> _Supplied records_:
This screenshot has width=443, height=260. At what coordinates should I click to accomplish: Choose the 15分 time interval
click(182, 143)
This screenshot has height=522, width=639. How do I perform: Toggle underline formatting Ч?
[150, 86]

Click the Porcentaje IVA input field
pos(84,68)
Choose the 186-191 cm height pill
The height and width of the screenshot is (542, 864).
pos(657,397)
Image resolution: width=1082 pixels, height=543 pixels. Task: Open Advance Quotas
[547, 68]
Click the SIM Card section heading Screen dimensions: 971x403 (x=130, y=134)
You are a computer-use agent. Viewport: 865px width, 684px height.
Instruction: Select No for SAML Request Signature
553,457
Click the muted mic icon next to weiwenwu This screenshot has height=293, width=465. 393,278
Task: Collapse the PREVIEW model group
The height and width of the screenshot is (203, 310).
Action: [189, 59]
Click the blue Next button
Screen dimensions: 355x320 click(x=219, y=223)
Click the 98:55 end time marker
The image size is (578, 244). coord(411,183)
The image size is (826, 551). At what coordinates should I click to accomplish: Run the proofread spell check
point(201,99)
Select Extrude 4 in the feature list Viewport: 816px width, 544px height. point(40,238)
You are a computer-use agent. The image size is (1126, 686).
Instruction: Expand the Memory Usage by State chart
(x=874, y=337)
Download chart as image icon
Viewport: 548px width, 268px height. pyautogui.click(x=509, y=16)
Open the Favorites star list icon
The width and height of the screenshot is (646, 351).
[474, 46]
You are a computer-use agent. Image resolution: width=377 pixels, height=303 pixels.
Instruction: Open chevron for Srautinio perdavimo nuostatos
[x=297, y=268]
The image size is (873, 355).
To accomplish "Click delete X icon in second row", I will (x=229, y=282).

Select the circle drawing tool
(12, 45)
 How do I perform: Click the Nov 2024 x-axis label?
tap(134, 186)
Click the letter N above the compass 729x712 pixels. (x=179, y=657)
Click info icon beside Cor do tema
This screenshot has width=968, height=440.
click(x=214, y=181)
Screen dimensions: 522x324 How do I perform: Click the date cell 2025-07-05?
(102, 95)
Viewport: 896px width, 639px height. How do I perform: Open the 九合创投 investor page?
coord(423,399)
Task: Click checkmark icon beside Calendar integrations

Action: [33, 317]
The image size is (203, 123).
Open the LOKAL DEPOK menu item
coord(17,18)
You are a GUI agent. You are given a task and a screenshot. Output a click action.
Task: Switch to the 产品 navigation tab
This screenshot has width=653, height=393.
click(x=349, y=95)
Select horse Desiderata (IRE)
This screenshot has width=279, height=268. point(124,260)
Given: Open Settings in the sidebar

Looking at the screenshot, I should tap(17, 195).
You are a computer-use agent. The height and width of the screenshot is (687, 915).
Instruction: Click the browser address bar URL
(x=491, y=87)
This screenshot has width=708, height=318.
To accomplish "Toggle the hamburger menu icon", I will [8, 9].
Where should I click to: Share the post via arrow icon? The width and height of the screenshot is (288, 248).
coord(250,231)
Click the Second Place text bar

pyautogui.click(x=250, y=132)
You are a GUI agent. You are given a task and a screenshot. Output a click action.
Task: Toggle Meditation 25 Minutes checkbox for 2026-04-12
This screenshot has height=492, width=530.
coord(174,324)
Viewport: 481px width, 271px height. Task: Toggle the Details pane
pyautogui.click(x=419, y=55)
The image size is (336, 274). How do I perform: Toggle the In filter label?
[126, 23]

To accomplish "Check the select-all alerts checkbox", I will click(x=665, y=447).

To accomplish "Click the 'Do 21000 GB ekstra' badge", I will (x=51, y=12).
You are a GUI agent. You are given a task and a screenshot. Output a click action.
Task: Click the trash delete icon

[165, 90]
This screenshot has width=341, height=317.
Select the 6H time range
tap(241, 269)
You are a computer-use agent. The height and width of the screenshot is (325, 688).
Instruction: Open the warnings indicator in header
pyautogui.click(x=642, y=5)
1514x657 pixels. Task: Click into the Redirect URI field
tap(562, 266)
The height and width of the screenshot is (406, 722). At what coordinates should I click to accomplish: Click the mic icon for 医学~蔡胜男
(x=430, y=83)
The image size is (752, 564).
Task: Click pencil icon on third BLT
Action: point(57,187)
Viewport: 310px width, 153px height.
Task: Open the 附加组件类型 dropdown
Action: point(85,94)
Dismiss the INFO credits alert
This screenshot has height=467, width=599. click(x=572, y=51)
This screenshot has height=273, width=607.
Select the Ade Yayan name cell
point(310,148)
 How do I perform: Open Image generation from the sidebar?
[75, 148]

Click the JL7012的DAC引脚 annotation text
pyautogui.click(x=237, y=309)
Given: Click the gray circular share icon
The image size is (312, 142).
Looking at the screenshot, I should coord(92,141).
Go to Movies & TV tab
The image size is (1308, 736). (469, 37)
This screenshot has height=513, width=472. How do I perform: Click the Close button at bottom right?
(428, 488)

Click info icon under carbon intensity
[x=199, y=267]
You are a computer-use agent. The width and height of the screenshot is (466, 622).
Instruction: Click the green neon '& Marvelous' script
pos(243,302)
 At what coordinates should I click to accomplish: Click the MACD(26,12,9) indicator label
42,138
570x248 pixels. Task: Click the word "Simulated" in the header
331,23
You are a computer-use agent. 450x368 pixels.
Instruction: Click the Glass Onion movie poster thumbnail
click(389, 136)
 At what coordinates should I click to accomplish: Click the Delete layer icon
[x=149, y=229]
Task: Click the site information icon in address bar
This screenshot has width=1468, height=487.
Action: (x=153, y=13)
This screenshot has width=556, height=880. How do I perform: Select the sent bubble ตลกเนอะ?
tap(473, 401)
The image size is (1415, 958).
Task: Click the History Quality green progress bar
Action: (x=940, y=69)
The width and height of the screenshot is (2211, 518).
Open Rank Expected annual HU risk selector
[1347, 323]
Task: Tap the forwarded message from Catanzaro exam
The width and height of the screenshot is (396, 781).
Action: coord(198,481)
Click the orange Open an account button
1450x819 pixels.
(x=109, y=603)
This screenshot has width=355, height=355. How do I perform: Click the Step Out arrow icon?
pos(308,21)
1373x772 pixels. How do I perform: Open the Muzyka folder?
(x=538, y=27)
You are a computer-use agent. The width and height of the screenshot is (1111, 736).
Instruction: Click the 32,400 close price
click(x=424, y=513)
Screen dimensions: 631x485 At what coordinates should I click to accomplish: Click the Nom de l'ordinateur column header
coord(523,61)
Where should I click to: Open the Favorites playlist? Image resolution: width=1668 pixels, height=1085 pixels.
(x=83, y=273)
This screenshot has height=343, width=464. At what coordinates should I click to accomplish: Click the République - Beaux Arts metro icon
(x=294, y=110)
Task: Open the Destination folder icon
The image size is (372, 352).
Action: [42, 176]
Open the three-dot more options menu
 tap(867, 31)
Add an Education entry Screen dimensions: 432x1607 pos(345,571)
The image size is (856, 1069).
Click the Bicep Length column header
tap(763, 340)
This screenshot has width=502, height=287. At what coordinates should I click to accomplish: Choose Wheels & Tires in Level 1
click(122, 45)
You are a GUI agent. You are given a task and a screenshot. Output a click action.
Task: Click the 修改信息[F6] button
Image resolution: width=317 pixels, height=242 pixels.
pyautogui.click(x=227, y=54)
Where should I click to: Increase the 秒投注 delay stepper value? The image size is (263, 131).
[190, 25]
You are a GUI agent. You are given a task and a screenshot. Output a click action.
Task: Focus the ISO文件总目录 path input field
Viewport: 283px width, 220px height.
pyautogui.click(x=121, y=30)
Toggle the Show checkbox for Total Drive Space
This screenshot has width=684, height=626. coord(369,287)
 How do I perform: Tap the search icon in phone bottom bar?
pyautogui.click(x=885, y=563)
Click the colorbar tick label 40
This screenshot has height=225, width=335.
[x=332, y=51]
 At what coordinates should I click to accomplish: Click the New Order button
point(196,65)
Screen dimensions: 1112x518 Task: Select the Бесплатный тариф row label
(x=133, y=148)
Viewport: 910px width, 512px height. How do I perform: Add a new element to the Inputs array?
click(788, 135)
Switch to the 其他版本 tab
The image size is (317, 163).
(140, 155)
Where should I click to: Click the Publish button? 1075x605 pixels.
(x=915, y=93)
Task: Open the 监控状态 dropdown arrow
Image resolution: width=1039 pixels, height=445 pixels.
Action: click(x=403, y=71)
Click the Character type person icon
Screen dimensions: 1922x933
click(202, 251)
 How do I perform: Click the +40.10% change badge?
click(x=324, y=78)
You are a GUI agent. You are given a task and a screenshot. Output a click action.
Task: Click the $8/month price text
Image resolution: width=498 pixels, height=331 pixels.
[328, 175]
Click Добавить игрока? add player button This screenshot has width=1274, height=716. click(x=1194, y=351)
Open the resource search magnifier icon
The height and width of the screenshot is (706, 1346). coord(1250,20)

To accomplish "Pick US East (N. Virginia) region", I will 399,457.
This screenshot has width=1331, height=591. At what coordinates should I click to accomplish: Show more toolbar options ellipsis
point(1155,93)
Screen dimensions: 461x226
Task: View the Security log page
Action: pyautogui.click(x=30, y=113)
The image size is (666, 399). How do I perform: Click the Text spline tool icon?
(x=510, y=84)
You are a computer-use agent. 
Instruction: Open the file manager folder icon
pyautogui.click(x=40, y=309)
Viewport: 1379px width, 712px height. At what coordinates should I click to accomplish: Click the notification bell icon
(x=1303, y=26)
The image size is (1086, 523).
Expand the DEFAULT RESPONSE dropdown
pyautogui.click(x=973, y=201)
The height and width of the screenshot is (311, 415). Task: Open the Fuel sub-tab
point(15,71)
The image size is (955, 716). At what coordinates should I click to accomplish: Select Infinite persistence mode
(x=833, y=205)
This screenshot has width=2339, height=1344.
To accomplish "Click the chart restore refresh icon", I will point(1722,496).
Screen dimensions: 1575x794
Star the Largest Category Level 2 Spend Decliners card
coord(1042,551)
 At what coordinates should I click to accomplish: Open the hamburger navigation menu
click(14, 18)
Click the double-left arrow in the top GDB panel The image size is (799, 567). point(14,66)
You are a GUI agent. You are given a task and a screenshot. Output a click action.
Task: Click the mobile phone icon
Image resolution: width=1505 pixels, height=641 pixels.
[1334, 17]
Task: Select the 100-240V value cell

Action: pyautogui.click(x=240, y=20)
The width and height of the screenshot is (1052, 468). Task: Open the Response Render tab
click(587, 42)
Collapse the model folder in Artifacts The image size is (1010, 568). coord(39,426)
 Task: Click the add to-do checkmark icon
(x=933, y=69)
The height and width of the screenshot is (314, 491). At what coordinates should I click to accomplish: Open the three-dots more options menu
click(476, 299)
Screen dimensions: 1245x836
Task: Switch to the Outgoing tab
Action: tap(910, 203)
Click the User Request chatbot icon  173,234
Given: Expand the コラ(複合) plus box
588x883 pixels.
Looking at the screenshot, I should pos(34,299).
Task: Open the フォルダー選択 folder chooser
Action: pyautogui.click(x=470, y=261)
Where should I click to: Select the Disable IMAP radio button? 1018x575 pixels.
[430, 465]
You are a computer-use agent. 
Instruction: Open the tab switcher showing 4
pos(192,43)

> _Challenge_: Reproduce the rows verbatim, starting at the line that contains "Task: Collapse the PREVIEW model group" and ending at the line that contains "will [8, 9].", with both of those lines included.

> _Complete response_:
Task: Collapse the PREVIEW model group
The height and width of the screenshot is (203, 310).
Action: [189, 59]
Click the blue Next button
Screen dimensions: 355x320 click(x=219, y=223)
Click the 98:55 end time marker
The image size is (578, 244). coord(411,183)
The image size is (826, 551). At what coordinates should I click to accomplish: Run the proofread spell check
point(201,99)
Select Extrude 4 in the feature list Viewport: 816px width, 544px height. point(40,238)
You are a computer-use agent. The image size is (1126, 686).
Instruction: Expand the Memory Usage by State chart
(x=874, y=337)
Download chart as image icon
Viewport: 548px width, 268px height. pyautogui.click(x=509, y=16)
Open the Favorites star list icon
The width and height of the screenshot is (646, 351).
[474, 46]
You are a computer-use agent. Image resolution: width=377 pixels, height=303 pixels.
Instruction: Open chevron for Srautinio perdavimo nuostatos
[x=297, y=268]
The image size is (873, 355).
To accomplish "Click delete X icon in second row", I will (x=229, y=282).

Select the circle drawing tool
(12, 45)
 How do I perform: Click the Nov 2024 x-axis label?
tap(134, 186)
Click the letter N above the compass 729x712 pixels. (x=179, y=657)
Click info icon beside Cor do tema
This screenshot has width=968, height=440.
click(x=214, y=181)
Screen dimensions: 522x324 How do I perform: Click the date cell 2025-07-05?
(102, 95)
Viewport: 896px width, 639px height. How do I perform: Open the 九合创投 investor page?
coord(423,399)
Task: Click checkmark icon beside Calendar integrations

Action: [33, 317]
The image size is (203, 123).
Open the LOKAL DEPOK menu item
coord(17,18)
You are a GUI agent. You are given a task and a screenshot. Output a click action.
Task: Switch to the 产品 navigation tab
This screenshot has width=653, height=393.
click(x=349, y=95)
Select horse Desiderata (IRE)
This screenshot has width=279, height=268. point(124,260)
Given: Open Settings in the sidebar

Looking at the screenshot, I should tap(17, 195).
You are a computer-use agent. The height and width of the screenshot is (687, 915).
Instruction: Click the browser address bar URL
(x=491, y=87)
This screenshot has width=708, height=318.
To accomplish "Toggle the hamburger menu icon", I will [8, 9].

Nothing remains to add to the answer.